The liquidity of the wholesale market has significantly increased in the last few years, although trading instruments have remained rigid and are not entirely adequate to meet the needs of market players, including the requirements of final customers. The developments observed in the last few years on the wholesale market prove that it requires more flexible trading instruments that will better fit the needs of market actors or customers, while maintaining good liquidity in the centralised markets. Moreover, under EU Regulation 943/2019 on the internal market in electricity, directly applicable in Romania as from 1 January 2020, market participants must have the possibility to bilaterally negotiate electricity supply contracts. Romania has still not revoked national legislation which runs counter to this EU Regulation.



The liberalisation of the energy markets must be unhindered by measures and legal requirements that are incompatible with the principles of liberalised energy markets. 

The FIC supports the development of the Romanian gas market through increased competition and liquidity.

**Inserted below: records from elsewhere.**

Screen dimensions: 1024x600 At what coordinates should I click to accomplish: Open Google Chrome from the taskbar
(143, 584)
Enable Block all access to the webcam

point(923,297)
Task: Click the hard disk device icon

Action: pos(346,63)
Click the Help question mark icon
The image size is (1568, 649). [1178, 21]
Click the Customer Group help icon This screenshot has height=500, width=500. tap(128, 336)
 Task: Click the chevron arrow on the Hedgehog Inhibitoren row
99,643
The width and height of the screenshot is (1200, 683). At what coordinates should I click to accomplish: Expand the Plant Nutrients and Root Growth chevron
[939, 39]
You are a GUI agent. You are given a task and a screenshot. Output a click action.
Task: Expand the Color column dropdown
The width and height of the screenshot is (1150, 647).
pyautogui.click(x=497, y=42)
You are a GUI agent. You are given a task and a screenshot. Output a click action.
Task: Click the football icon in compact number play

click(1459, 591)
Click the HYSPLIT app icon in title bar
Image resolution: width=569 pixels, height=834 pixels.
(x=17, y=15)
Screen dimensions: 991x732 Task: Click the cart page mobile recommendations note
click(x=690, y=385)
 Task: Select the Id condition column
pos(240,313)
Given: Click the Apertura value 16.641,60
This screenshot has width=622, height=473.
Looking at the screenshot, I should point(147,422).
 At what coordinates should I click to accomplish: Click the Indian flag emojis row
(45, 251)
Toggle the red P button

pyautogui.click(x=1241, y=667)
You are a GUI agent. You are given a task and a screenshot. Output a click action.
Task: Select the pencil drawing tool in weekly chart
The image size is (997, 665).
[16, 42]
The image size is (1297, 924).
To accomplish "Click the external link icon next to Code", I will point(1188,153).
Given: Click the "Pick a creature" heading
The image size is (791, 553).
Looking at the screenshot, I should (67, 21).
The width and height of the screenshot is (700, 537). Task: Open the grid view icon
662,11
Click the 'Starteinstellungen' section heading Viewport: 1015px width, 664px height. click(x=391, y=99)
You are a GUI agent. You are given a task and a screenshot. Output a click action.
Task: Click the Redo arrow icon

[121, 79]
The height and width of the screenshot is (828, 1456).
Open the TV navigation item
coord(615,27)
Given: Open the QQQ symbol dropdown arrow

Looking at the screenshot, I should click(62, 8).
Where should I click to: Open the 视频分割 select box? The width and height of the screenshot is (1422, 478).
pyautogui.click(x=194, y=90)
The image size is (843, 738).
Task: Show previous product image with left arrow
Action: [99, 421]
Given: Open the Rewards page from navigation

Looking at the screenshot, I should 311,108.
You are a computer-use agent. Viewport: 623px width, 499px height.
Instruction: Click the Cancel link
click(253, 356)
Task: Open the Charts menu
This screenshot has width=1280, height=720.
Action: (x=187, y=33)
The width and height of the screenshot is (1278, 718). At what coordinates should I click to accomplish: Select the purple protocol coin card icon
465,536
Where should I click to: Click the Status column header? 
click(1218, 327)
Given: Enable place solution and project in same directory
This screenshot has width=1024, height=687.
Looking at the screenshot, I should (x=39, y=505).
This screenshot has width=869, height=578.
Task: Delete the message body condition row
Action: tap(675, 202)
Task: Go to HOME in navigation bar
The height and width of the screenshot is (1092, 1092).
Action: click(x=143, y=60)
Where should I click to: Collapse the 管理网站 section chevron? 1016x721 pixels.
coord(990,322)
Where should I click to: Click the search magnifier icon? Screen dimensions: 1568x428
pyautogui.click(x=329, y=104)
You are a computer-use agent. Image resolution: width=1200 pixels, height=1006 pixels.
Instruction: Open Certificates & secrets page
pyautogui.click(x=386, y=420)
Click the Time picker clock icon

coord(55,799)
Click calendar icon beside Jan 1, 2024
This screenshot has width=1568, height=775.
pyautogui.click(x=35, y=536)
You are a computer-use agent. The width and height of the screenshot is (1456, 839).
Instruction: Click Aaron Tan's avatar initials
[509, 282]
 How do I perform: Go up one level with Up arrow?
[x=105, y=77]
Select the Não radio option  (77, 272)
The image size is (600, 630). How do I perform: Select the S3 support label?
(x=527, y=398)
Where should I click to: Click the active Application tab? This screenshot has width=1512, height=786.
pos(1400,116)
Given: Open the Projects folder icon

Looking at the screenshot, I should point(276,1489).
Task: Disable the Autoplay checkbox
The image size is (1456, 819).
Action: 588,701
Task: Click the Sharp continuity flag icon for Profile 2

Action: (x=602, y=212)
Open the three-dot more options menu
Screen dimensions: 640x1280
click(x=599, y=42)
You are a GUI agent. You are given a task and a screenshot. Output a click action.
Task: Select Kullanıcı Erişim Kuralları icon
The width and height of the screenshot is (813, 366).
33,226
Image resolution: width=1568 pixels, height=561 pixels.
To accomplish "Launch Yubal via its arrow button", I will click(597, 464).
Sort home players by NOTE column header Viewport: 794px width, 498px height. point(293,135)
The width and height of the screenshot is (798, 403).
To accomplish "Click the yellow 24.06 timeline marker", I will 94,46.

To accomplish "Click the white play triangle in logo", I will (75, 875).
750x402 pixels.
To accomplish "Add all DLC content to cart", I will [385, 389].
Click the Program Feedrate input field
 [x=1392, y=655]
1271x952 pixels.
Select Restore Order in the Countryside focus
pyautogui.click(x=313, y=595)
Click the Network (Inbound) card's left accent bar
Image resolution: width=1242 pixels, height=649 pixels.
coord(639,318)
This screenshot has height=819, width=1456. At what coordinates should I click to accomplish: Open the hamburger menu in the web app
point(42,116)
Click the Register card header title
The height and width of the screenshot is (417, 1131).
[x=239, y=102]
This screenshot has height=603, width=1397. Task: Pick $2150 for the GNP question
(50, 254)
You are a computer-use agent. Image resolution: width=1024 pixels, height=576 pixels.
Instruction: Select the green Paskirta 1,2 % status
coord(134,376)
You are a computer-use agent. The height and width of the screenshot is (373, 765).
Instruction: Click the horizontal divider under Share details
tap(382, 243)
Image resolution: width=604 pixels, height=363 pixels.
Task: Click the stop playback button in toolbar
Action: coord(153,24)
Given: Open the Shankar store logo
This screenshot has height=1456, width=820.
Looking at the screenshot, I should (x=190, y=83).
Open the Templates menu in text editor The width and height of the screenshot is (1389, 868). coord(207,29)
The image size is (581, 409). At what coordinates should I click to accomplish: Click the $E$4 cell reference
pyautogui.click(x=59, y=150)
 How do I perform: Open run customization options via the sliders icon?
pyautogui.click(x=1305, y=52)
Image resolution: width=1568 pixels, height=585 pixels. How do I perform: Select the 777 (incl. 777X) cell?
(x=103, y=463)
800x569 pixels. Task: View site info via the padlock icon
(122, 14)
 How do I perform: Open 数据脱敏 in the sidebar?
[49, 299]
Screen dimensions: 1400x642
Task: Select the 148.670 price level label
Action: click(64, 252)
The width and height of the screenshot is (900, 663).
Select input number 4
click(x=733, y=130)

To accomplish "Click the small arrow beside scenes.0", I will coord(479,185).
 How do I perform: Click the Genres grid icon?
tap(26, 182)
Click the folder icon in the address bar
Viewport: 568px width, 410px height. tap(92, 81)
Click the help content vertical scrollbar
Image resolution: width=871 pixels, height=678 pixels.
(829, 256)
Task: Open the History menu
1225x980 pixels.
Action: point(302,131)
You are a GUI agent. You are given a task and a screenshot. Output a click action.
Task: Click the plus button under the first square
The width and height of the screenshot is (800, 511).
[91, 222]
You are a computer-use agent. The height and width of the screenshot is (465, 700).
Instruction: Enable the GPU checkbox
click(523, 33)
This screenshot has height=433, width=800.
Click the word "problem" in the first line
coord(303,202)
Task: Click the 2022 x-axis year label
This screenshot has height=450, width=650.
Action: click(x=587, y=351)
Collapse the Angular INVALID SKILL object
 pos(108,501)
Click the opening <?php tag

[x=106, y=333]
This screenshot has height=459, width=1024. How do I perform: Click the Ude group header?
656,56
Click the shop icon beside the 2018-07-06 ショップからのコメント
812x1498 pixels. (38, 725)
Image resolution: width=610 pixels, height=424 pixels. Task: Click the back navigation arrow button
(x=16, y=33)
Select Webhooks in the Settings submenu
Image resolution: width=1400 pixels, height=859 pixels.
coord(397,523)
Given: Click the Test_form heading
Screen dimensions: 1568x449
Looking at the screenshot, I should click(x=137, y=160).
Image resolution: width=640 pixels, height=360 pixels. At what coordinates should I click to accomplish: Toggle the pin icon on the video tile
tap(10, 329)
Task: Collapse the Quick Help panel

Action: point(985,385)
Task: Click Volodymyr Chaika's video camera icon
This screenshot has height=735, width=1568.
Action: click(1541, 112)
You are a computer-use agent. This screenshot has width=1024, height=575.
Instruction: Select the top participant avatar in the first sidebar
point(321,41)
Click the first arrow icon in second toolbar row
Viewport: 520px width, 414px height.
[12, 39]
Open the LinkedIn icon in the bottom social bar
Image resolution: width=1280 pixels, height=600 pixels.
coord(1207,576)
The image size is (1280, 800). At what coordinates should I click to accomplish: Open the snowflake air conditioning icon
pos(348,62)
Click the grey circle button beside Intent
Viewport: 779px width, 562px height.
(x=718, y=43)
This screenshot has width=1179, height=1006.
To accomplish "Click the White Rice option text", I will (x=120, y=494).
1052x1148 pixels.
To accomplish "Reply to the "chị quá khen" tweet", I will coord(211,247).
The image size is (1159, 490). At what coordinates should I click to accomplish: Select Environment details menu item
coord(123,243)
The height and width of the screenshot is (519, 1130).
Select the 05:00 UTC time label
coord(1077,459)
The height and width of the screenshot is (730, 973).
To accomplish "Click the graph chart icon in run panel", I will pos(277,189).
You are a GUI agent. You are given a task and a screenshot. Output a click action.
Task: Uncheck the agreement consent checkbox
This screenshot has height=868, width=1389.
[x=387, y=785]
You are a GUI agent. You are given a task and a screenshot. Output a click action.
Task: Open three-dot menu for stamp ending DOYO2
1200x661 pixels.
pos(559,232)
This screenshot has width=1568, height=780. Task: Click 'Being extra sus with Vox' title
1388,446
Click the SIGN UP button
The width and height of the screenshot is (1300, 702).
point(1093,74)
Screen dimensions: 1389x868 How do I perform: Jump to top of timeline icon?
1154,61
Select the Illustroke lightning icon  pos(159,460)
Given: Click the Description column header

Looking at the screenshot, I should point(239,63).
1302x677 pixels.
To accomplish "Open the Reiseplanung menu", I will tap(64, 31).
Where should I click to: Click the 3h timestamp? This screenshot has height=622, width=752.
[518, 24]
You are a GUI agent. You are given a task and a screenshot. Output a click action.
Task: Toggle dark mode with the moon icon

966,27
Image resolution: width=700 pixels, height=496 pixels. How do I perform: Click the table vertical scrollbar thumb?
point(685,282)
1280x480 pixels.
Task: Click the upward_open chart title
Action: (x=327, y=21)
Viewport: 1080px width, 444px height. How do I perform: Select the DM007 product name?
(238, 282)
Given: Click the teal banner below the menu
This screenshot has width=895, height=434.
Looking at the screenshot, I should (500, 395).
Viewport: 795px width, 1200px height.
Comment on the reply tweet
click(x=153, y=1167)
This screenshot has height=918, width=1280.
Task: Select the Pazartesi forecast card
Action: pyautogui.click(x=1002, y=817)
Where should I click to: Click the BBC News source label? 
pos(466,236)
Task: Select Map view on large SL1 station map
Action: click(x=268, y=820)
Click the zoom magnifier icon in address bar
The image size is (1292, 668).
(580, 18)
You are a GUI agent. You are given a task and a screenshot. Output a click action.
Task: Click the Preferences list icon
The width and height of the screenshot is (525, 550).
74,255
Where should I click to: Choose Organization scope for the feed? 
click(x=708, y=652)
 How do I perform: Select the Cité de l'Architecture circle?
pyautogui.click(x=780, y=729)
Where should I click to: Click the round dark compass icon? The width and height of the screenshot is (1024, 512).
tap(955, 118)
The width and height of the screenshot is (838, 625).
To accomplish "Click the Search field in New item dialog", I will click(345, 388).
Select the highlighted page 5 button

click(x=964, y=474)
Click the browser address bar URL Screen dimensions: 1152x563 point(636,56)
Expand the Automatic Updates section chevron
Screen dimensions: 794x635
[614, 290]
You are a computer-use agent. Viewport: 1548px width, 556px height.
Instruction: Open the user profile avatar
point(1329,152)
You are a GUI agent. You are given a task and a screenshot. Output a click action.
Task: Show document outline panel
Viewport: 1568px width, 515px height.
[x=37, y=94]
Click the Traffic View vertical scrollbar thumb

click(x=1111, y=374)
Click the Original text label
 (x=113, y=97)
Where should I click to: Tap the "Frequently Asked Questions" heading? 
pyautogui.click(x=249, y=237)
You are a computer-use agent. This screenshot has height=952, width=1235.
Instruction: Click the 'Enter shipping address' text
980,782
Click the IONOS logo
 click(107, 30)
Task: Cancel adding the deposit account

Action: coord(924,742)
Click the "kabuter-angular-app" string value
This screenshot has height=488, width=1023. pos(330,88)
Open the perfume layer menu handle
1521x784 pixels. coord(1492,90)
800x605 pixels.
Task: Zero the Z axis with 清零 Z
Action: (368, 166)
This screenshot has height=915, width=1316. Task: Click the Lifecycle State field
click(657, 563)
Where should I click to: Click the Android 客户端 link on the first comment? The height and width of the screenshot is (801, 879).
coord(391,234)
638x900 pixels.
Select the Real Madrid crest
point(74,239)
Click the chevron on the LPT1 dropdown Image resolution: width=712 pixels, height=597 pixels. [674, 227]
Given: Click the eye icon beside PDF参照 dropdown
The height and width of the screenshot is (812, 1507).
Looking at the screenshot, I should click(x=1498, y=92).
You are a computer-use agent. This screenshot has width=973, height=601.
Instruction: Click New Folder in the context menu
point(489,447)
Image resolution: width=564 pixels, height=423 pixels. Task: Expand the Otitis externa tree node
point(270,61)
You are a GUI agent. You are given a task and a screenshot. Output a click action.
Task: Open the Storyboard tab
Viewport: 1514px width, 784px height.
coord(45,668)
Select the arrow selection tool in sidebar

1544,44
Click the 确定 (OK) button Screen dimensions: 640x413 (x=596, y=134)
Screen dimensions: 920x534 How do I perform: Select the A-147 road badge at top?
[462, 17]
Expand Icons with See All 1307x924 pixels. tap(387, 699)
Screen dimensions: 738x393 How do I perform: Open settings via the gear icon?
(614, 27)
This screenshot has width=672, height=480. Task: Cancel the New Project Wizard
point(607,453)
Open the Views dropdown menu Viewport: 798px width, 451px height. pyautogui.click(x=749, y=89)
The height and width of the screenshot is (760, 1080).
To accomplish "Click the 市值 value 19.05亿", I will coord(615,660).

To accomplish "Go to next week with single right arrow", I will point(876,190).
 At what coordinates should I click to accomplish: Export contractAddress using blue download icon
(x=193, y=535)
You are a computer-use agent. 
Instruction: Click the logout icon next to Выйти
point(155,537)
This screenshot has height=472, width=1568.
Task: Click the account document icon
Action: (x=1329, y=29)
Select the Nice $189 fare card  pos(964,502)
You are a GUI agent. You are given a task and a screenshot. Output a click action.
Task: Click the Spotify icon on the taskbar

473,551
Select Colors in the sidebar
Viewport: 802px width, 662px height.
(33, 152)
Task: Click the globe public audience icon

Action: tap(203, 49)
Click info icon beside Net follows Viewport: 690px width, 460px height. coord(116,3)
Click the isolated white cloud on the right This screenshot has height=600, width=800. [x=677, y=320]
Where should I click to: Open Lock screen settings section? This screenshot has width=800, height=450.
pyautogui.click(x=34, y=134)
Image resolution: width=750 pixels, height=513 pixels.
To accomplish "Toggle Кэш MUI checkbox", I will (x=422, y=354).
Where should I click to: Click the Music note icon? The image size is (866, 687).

Market participants should be able to buy and sell gas at a virtual trading point, where they can balance their portfolios daily and where prices develop based on the fundamentals of supply and demand.

Improved liquidity and greater use of flexible trading instruments on the wholesale gas and electricity markets are key.

Bilaterally negotiated contracts (including long-term contracts) are pivotal to underpin significant investments in domestic gas resource development and related transmission infrastructure and to enable market participants to manage/hedge gas portfolio risks and hence contribute to the development of a competitive Romanian gas market.

The FIC calls for a re-assessment of the significantly increased penalties, which have recently been included in the energy law. The level and nature of the penalties are disproportionate and create severe legal compliance issues as well as unnecessary regulatory risks for market participants. 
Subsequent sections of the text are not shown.